Axial Compressor Aerodynamics Under Sub-Idle Conditions

Abstract

With stricter regulations on engine altitude relight capability, the understanding of low-speed axial compressor performance is becoming increasingly important. At such far off-design conditions, compressors behave differently from design point, with large changes in the flow phenomena and reduced reliability on the established empirical equations and assumptions. This work focuses on the aerodynamics of a locked-rotor axial compressor at high inlet Mach number conditions, using a validated numerical simulation approach. In a locked-rotor compressor there is very little compression of the inflow. The air is forced to accelerate, with the rear stages seeing the highest velocities.

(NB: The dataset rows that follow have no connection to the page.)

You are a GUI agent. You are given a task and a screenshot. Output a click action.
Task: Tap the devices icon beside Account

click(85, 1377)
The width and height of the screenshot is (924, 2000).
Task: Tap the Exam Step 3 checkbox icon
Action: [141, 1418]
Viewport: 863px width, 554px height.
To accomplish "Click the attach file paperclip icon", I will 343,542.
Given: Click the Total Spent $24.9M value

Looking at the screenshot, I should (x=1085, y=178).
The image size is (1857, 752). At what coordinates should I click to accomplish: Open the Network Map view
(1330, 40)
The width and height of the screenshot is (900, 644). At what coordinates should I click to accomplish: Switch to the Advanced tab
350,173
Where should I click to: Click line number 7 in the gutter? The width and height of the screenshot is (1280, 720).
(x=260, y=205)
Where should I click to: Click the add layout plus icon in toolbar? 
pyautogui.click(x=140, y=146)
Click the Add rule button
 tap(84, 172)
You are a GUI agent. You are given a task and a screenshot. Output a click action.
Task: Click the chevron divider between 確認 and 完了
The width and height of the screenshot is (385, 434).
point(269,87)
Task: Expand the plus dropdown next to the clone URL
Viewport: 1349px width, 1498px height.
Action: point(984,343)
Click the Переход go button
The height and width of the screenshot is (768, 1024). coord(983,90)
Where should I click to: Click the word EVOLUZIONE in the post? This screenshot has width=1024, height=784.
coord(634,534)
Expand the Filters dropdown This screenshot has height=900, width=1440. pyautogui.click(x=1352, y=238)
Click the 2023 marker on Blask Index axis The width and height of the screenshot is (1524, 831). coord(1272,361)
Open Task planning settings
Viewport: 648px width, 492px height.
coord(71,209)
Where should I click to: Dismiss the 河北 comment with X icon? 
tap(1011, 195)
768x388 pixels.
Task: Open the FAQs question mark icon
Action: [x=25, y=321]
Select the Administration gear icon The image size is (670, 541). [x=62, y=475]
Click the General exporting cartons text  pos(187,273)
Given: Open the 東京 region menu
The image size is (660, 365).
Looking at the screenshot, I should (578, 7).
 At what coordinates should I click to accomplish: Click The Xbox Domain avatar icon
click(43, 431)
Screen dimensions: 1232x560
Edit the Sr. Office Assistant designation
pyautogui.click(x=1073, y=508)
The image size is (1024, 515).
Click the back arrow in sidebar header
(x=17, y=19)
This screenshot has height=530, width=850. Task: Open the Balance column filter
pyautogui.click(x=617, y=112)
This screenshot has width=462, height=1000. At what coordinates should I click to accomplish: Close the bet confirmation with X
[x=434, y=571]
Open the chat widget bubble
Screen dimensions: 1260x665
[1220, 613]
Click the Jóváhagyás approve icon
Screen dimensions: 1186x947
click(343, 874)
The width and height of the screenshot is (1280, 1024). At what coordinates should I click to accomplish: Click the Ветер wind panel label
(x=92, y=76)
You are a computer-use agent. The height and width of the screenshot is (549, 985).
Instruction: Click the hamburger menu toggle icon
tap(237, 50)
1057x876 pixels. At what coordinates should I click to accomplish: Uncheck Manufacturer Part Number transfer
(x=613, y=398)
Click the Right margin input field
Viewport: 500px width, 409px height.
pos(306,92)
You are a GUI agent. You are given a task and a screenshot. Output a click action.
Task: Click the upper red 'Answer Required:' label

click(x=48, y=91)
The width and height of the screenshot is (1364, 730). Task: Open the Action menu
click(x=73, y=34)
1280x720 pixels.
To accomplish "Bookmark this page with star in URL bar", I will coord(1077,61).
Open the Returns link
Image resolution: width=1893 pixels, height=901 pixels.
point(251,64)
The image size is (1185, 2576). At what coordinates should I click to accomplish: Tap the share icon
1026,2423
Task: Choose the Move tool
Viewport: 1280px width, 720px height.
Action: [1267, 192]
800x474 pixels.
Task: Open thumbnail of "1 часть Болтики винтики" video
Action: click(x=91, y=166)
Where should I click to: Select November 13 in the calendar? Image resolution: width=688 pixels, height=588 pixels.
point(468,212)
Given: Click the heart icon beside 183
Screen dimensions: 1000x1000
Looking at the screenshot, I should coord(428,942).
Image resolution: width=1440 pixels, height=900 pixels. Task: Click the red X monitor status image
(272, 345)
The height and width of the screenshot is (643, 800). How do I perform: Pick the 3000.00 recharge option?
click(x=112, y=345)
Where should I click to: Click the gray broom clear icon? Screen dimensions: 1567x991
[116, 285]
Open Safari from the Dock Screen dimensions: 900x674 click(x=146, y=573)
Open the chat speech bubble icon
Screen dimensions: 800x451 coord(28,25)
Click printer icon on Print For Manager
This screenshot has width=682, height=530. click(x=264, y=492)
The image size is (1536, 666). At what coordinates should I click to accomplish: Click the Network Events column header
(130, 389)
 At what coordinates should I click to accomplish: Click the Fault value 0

Depending on the inlet Mach number, the velocity at the rear stages can be close to sonic, until choking conditions are reached. To predict accurately the zero-speed compressor performance close to the choking point, the corresponding blade aerodynamic coefficients are evaluated as a function of the blade’s physical parameters and the inlet Mach number. In addition, the blockage due to the separated flow as a result of the high negative incidences is investigated as a function of inlet Mach number, incidence, solidity and stagger angle. Models that predict the characteristics and choking mass flow of the compressor, require such data. This work offers a better insight into the low-speed and locked rotor characteristics of the compressor. The zero-speed line can be calculated through a stage-stacking technique using the aerodynamic coefficients and flow blockage derived from the numerical simulations. Low-speed lines between the zero and idle-speed line can subsequently be created through interpolation. Using this methodology, it is possible to generate a complete sub-idle map for a multi-stage axial compressor, enhancing the predictive capability of whole engine performance solvers.